Afirman algunas encuestas que el 60 por ciento de los españoles no es amante de la fiesta de los toros, un esparcimiento que se halla en franca decadencia en los últimos tiempos. A propósito de la decisión del parlamento catalán de prohibir las corridas en su territorio, se recuerda que Canarias ya fue pionera en este asunto hace casi veinte años. Sólo una vez contemplé una corrida, y fue precisamente en el viejo coso de Santa Cruz de Tenerife. Era redactor en prácticas de un periódico y a la Redacción llegaban entradas para contemplar el espectáculo. Había poca gente en las gradas y lo que contemplé no me agradó. Me pareció significativo que la gente silbaba a los banderilleros pero sobre todo arreciaban las protestas cuando el picador insistía en el castigo. Borbotones de sangre en el lomo del animal que empezaba a tambalearse, una faena torpe del matador que acabó con innumerables pinchazos, una lenta agonía, un calvario sangriento en el centro del ruedo.
Qué duda cabe que la fiesta de los toros posee en sí misma cierta plasticidad y cierta estética, qué duda cabe que ha impresionado a genios como Picasso o Hemingway pero qué duda cabe también que su crueldad y su violencia casan mal con el ecologismo y el respeto a la vida animal que tanto calan en nuestro tiempo. Por eso cabe suponer que la llamada fiesta nacional tendrá público fiel en Andalucía, Madrid o México, pero en otros lugares está condenada a desaparecer pues no cuadra en los hábitos de ocio de una sociedad desarrollada y cada vez más culta, en un mundo donde los cambios se aceleran.

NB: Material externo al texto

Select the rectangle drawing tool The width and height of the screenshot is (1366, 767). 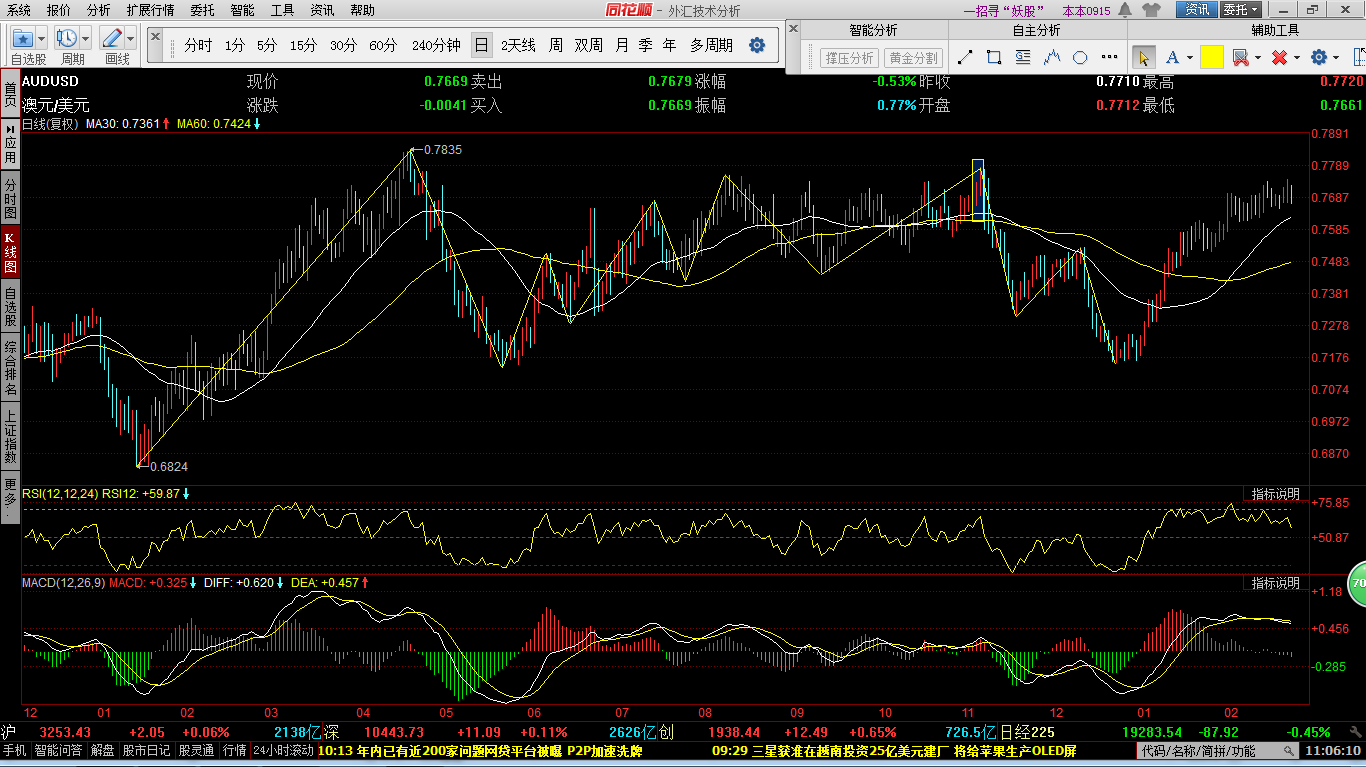click(993, 58)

Dicho esto, en Canarias también deberían prohibirse las peleas de gallos pues son otro referente de crueldad, un pasatiempo de la cultura rural que nos emparentaba con Cuba, Filipinas y Centroamérica. Así que no seamos hipócritas, y luchemos porque desaparezcan las galleras y las competiciones que aún se organizan, del mismo modo que hay que actuar contra las peleas de perros, el abandono de las mascotas en verano y el maltrato hacia los animales y hacia los árboles que tanto caracterizan a nuestra especie, también animal por cierto y no siempre tan racional como sería exigible tras tantos siglos de civilización.